Article:
* * *

This process produces a set of potential candidate hits, which are then further refined. The advantage of the CKF algorithm is its fast running speed. However, it is difficult to reliably determine all DC hits because the CKF algorithm uses restrictive conditions, leading to only one hit being found when multiple hits are present within the same layer. These conditions result in low track quality, particularly for layers with stereo wires and low-momentum particles. Therefore, a hit salvaging algorithm is developed to solve this problem.

Fig. 8
figure 8

(Color online) Schematic of track-finding process. For better visibility, the schematic shows only a few hits in the DC. First, determining the DC hits (the red dots) using CKF is based on the seed track (the blue curve), and a rough track (the red curve) is fitted using GenFit. Subsequently, the remaining hits are determined using the hits salvaging algorithm. By extrapolating the track to the remaining hits (the green dots), it is determined whether they belong to the track based on criteria, such as, the doca, residual of the extrapolated distance, etc.

4.3.2 Hits salvaging and appending

The hit salvaging algorithm serves as a supplement to the hit-finding algorithm and is developed independently to salvage more signal hits within the DC. This algorithm utilizes the preliminary results from the CKF, uses GenFit to perform rough track fitting, and extrapolates the track to the DC hits lost by the CKF.

During the examination, the hits are evaluated based on selection criteria, including the extrapolated track length and doca, to determine their association with the current track and to add them to the track. Subsequently, by refitting the previous track with the retrieved hits using GenFit, more precise track parameters can be obtained. These two steps can remove the majority of noise hits to achieve high hit purity.

Furthermore, the hit salvaging algorithm facilitates the enhancement of the overall accuracy and completeness of the track reconstruction process, improving track quality and hit efficiency (\(\epsilon _{\text {hit}}\)). The hit efficiency is defined as Eq. 2:

$$\begin{aligned} \epsilon _{\text {hit}} = \frac{N_{\text {find}}}{N_{\text {MC}}}, \end{aligned}$$
(2)

where \(N_{\text {find}}\) represents the number of found DC signal hits and \(N_{\text {MC}}\) represents the number of true DC hits. Figure 9 shows the hit efficiency as a function of \(p_{\text {T}}\) measured using single \(e^-\) events, which increased by approximately 26\(\%\) at 2 GeV.

Fig. 9
figure 9

Hit efficiency as a function of \(p_\text{T}\) measured using single \(e^-\), and the pink dots represent the hit efficiency with the hit salvaging algorithm, while the teal dots represent the hit efficiency without the hit salvaging algorithm

Next, the refined track is extrapolated to the SET plane using GenFit to determine the expected position of the SET hit. If the extrapolated hit position falls within 3\(\sigma\) of the actual hit position on the SET plane, the SET hit obtained by extrapolation is added to the track. This step enhances the accuracy and reliability of the candidate hits.

* * *

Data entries
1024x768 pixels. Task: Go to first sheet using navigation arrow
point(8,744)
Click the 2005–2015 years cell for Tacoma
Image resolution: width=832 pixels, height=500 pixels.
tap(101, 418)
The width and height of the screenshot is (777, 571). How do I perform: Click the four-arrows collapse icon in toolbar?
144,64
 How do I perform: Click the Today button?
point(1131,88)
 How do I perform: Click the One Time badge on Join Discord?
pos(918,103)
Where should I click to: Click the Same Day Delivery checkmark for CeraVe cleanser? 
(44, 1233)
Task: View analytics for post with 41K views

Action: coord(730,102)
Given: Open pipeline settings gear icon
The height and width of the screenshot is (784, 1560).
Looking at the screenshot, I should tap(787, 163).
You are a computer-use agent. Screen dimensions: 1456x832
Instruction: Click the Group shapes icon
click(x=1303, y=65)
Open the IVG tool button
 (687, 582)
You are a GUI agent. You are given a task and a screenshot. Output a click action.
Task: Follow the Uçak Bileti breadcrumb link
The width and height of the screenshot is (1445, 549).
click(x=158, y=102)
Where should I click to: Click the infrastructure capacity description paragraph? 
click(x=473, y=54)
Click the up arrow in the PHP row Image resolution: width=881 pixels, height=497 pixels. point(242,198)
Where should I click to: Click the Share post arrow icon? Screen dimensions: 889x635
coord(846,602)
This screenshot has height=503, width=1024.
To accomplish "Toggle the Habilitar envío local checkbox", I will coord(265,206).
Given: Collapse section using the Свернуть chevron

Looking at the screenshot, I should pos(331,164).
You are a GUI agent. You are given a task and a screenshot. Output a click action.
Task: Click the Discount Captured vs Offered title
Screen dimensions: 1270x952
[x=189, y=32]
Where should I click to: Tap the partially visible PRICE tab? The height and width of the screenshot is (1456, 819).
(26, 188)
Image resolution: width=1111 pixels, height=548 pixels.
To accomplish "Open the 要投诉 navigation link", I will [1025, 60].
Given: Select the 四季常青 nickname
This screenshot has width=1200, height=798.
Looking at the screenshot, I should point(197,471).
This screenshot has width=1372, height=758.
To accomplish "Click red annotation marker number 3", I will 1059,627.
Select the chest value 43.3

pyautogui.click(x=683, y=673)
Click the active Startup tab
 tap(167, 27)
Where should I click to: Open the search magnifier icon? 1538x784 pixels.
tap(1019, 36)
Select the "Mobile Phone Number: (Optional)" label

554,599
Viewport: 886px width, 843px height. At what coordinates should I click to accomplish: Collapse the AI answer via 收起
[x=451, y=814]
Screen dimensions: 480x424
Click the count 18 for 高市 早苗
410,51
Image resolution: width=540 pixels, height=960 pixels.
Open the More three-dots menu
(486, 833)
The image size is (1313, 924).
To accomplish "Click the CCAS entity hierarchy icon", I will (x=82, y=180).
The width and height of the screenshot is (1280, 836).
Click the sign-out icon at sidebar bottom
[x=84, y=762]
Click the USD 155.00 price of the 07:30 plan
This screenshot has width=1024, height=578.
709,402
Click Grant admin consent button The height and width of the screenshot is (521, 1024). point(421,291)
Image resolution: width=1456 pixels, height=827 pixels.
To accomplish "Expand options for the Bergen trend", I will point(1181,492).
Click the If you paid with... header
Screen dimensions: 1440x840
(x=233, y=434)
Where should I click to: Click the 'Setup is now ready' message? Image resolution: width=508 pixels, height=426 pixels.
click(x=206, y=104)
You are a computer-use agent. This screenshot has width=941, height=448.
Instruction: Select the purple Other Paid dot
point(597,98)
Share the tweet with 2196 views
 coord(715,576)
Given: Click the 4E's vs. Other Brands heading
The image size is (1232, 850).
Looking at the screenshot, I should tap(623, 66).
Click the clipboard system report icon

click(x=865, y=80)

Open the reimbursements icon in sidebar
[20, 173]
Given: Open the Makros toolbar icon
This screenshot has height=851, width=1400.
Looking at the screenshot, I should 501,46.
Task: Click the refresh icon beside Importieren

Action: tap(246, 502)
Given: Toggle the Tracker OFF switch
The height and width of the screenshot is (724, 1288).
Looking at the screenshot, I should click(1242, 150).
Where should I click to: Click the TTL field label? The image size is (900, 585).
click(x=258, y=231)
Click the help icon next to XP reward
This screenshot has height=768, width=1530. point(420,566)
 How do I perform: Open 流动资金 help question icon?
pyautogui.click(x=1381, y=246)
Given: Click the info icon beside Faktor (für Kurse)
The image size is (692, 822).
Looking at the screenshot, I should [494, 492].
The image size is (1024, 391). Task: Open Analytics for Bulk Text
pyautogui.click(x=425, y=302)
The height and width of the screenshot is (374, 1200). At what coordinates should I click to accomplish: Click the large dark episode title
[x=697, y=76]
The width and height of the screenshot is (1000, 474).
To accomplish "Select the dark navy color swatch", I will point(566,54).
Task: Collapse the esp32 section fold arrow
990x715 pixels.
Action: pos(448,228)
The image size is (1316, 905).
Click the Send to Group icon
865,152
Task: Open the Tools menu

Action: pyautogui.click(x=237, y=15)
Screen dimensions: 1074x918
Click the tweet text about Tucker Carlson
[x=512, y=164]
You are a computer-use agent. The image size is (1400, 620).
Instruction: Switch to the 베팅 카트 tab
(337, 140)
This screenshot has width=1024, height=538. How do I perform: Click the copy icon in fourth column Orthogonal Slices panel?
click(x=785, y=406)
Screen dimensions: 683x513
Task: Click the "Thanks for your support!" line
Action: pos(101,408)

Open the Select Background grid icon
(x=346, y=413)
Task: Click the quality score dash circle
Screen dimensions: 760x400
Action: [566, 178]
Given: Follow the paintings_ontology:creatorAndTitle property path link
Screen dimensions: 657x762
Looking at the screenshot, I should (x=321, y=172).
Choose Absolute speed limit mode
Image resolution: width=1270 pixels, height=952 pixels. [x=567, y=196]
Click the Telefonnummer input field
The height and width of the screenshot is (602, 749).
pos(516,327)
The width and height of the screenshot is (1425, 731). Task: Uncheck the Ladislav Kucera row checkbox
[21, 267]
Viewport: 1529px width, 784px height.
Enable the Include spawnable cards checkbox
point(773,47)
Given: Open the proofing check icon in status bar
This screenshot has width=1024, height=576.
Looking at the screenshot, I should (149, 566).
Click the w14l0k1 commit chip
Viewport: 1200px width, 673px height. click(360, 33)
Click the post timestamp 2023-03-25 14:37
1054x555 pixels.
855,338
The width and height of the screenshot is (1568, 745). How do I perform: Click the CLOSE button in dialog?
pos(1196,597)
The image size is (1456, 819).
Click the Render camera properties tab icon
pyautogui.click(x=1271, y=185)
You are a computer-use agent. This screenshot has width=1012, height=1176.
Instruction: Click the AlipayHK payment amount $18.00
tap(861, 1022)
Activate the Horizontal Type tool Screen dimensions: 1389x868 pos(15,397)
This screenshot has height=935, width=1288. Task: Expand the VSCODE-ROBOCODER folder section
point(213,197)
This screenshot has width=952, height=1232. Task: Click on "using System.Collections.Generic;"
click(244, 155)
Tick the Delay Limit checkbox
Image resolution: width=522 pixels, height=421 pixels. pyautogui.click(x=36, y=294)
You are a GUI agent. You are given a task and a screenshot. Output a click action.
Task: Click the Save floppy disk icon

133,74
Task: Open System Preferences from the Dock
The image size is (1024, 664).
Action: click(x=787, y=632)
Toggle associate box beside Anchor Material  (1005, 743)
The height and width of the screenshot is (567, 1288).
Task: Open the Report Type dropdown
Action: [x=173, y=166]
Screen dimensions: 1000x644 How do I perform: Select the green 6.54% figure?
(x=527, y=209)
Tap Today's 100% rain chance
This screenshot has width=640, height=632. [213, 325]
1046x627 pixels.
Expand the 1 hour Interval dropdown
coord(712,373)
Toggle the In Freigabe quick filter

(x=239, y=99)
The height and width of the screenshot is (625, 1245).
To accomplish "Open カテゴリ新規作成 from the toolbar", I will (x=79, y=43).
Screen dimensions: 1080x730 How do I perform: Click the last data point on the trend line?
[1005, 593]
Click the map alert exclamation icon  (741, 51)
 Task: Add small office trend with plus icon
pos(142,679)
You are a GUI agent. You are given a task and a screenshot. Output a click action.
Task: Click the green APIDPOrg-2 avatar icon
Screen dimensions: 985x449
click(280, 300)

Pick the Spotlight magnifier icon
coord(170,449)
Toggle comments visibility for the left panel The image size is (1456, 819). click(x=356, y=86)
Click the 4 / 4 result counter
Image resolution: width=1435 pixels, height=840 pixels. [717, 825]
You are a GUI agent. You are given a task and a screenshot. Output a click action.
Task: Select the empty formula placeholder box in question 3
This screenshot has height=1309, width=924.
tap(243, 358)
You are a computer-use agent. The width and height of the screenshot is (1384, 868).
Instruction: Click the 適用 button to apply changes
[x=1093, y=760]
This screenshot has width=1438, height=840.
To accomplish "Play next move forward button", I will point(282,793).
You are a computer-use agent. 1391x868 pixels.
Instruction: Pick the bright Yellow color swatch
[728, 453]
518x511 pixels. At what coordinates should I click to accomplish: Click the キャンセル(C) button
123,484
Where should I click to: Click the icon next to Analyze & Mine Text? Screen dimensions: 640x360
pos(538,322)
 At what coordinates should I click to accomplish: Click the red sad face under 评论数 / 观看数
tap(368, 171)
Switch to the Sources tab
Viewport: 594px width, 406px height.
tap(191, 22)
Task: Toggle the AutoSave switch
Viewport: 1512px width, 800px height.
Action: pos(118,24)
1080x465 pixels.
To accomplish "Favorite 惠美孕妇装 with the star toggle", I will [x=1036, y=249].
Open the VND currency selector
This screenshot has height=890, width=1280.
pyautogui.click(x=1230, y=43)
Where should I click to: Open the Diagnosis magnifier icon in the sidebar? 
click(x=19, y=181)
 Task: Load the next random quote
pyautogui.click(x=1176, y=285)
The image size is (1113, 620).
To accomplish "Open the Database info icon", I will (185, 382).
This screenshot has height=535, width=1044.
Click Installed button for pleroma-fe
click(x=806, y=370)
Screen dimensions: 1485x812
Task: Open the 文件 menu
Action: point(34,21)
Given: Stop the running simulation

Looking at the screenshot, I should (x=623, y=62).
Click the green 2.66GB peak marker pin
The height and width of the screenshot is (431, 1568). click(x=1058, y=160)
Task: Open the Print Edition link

* * *

Directions:
1 – In the track-finding text, rewrite the passage from "4.3.2 Hits salvaging" to "by the CKF.", changing "GenFit" to "the fitting package".
2 – List each distinct color that the track-finding text gives for the dots or curves in its figures.

Response list:
1 –
4.3.2 Hits salvaging and appending

The hit salvaging algorithm serves as a supplement to the hit-finding algorithm and is developed independently to salvage more signal hits within the DC. This algorithm utilizes the preliminary results from the CKF, uses the fitting package to perform rough track fitting, and extrapolates the track to the DC hits lost by the CKF.

2 –
Red
Blue
Green
Pink
Teal